Menurut laporan The Transparency Company, sejak pertengahan 2023 mereka mulai mencatat lonjakan signifikan dalam volume ulasan yang diduga dibuat oleh AI. Dalam analisis terhadap 73 juta ulasan dari sektor hukum, layanan rumah tangga, hingga kesehatan, hampir 14% di antaranya terindikasi palsu. Dari jumlah itu, sekitar 2,3 juta ulasan diyakini sepenuhnya atau sebagian besar dihasilkan oleh AI.
Maury Blackman, penasihat teknologi sekaligus calon CEO perusahaan tersebut, menegaskan bahwa teknologi AI saat ini memberikan "senjata ampuh" bagi para penipu. Mereka dapat membuat ulasan sangat meyakinkan, menggunakan gaya bahasa natural, dan menyisipkan kata-kata yang tampak autentik bagi sistem algoritma pencarian maupun konsumen awam.
Hal serupa juga ditemukan oleh perusahaan perangkat lunak DoubleVerify yang melaporkan peningkatan aplikasi ponsel dan smart TV dengan ulasan buatan AI. Review tersebut bahkan digunakan untuk menyesatkan pengguna agar mengunduh aplikasi berbahaya yang bisa mencuri data, menampilkan iklan spam tanpa henti, bahkan mengambil alih perangkat.
Kekhawatiran ini semakin diperkuat oleh tindakan Komisi Perdagangan Federal (FTC) yang secara resmi menggugat perusahaan pembuat alat penulisan AI bernama Rytr. FTC menyatakan bahwa layanan tersebut memungkinkan pelanggannya membuat ribuan ulasan palsu untuk berbagai bisnis, termasuk layanan perbaikan rumah dan penjual produk tiruan. Tahun ini, FTC pun telah mengeluarkan aturan yang melarang praktik jual beli ulasan palsu, sebagai upaya melindungi konsumen dari informasi menyesatkan.

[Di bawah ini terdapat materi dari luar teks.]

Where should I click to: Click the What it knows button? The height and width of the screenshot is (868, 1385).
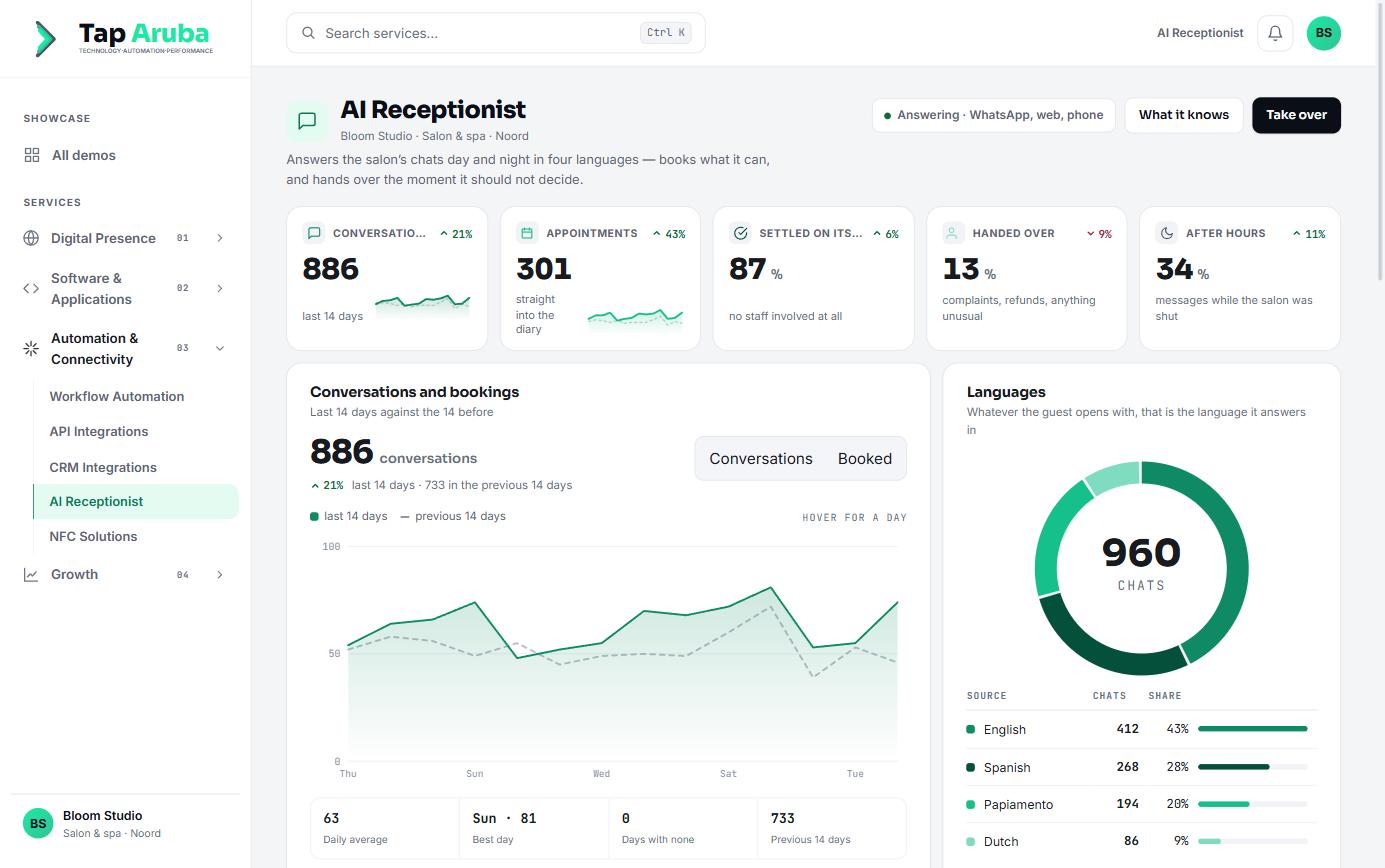[x=1184, y=115]
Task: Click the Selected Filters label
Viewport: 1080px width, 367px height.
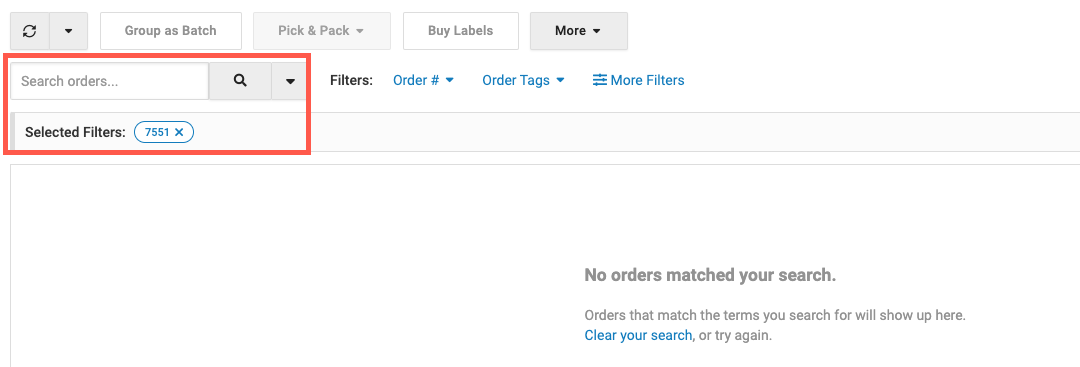Action: click(75, 132)
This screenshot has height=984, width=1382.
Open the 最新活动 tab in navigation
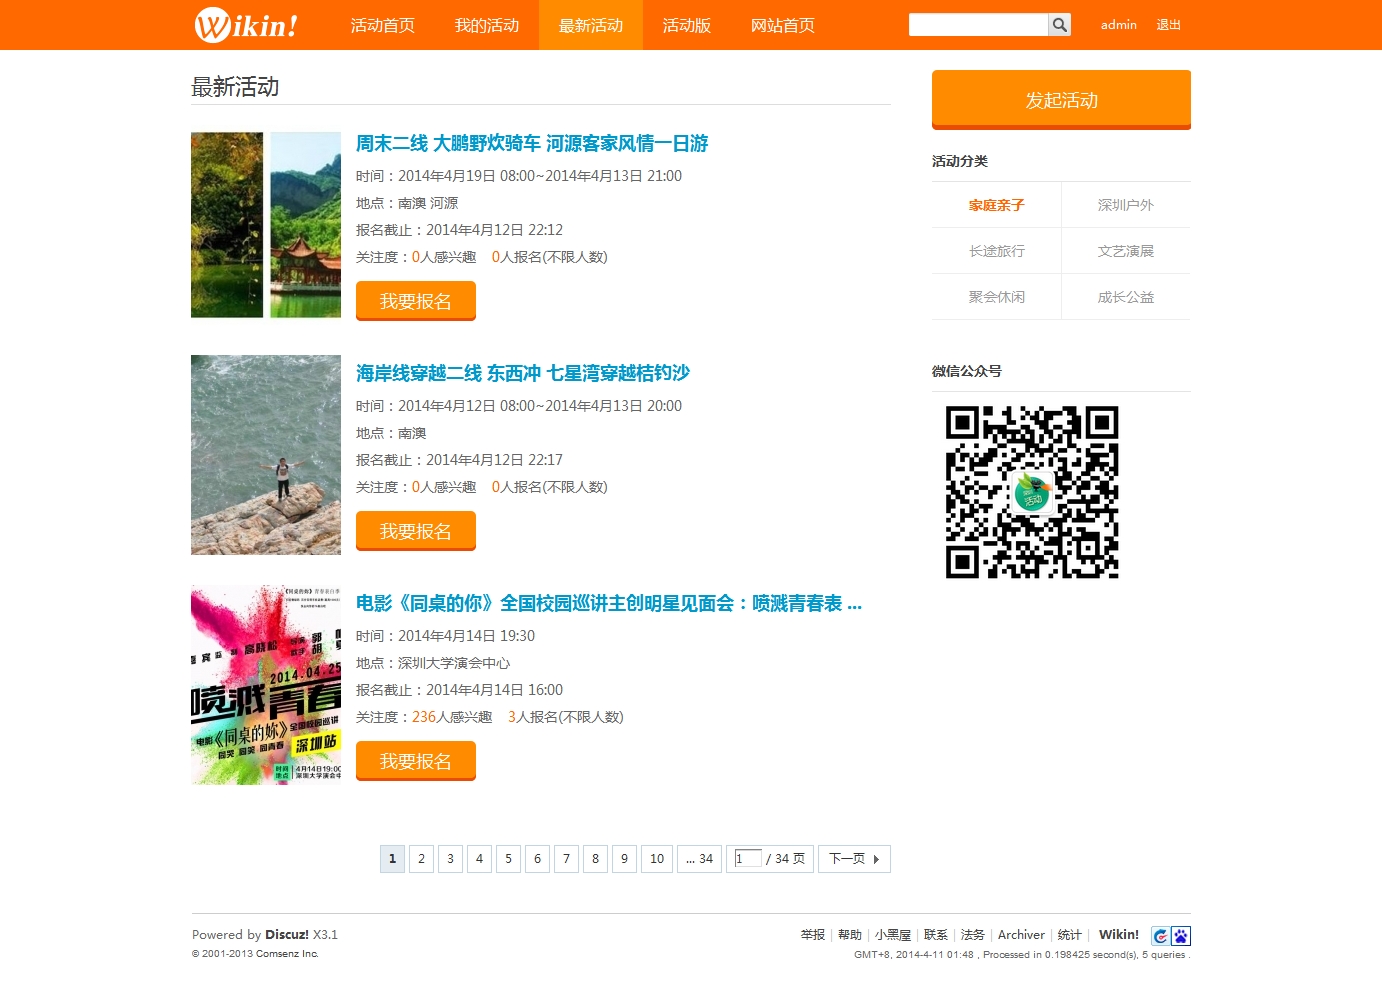click(x=590, y=25)
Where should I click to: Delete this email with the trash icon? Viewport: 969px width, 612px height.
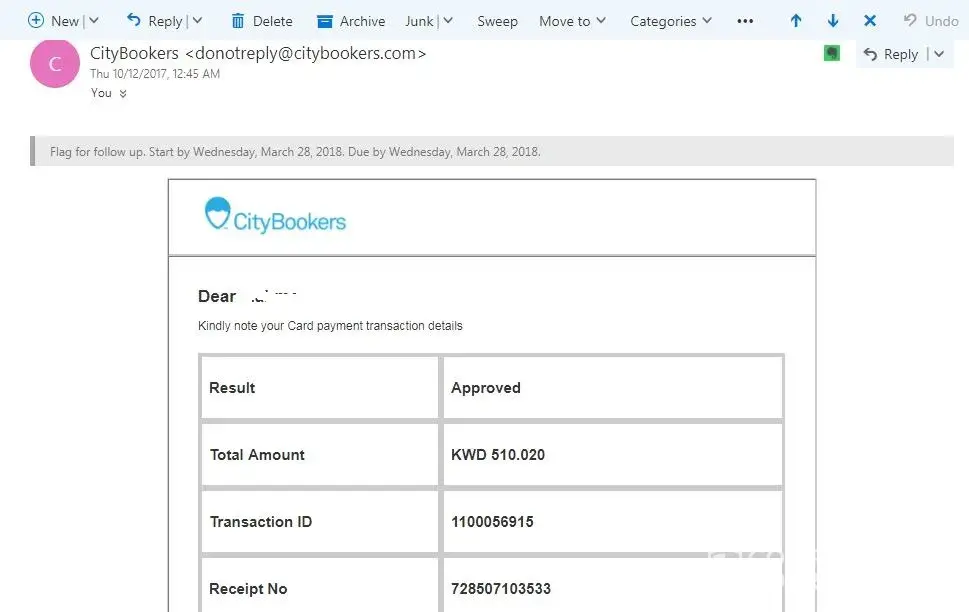(238, 21)
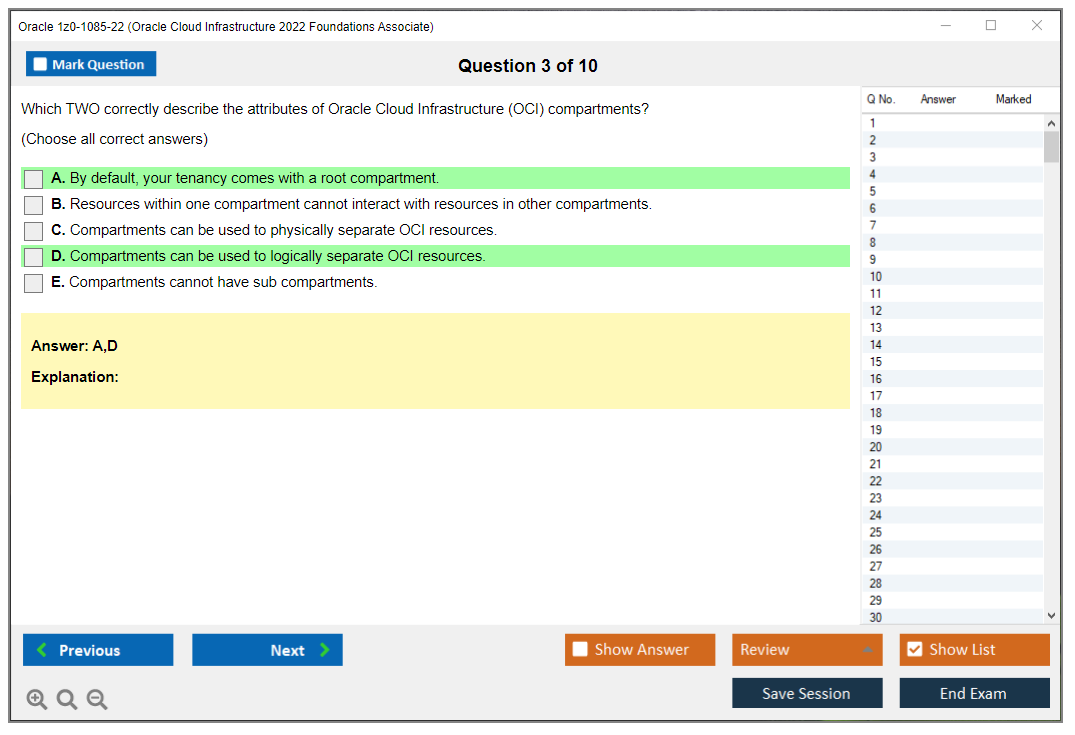Toggle the Show Answer checkbox
This screenshot has width=1075, height=735.
click(x=580, y=649)
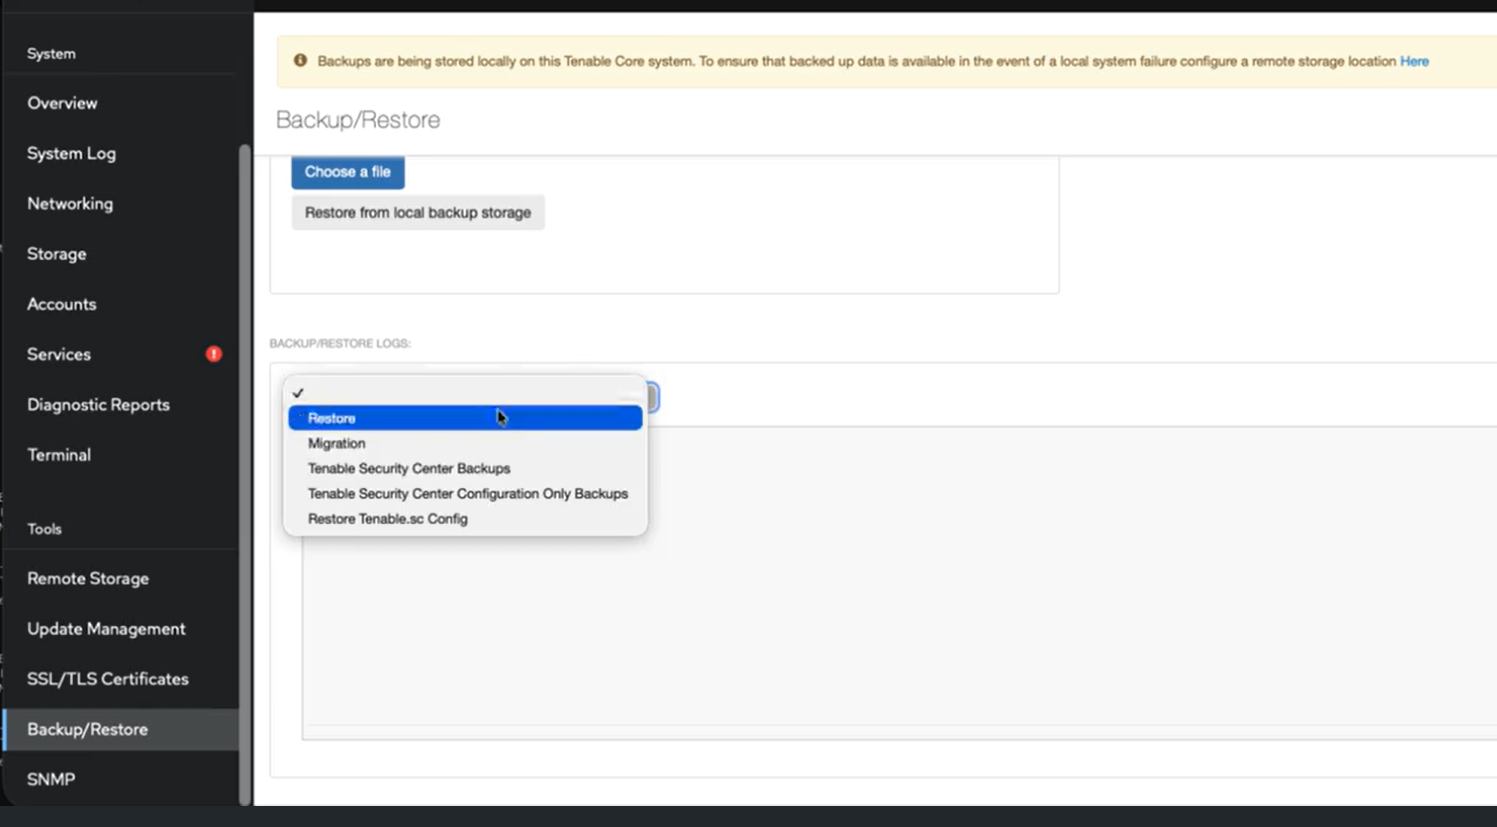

Di sisi lain, beberapa pengembang perangkat lunak seperti Pangram Labs juga sedang mengembangkan alat pendeteksi ulasan berbasis AI. CEO-nya, Max Spero, mengklaim bahwa perangkatnya dapat mendeteksi ulasan AI yang tampil di posisi atas pencarian Amazon. Ia menyebutkan bahwa ulasan semacam ini biasanya sangat rapi, panjang, dan menggunakan struktur yang terlihat meyakinkan namun sebenarnya penuh frasa kosong.
Sayangnya, proses membedakan ulasan asli dan palsu tidak semudah kelihatannya. Amazon bahkan menyebut bahwa pihak luar sering tidak memiliki akses ke sinyal data internal yang dibutuhkan untuk mendeteksi penyalahgunaan sistem. Selain itu, banyak pelaku yang semakin cerdik dalam menyamarkan aktivitas mereka.
Misalnya, di platform seperti Yelp, banyak akun pengguna berusaha mendapatkan lencana "Elite" agar lebih dipercaya. Mantan penyidik federal Kay Dean menyebutkan bahwa para pelaku ulasan palsu aktif mengejar lencana ini karena dianggap meningkatkan kredibilitas profil mereka.
Namun, penting dicatat bahwa tidak semua ulasan buatan AI bertujuan menipu. Sebagian pengguna memang memanfaatkan AI untuk menyampaikan pendapat asli mereka secara lebih rapi atau untuk memastikan tata bahasa mereka benar—terutama bagi pengguna yang bukan penutur asli bahasa Inggris. Dalam kasus seperti ini, AI dianggap bisa meningkatkan kualitas review.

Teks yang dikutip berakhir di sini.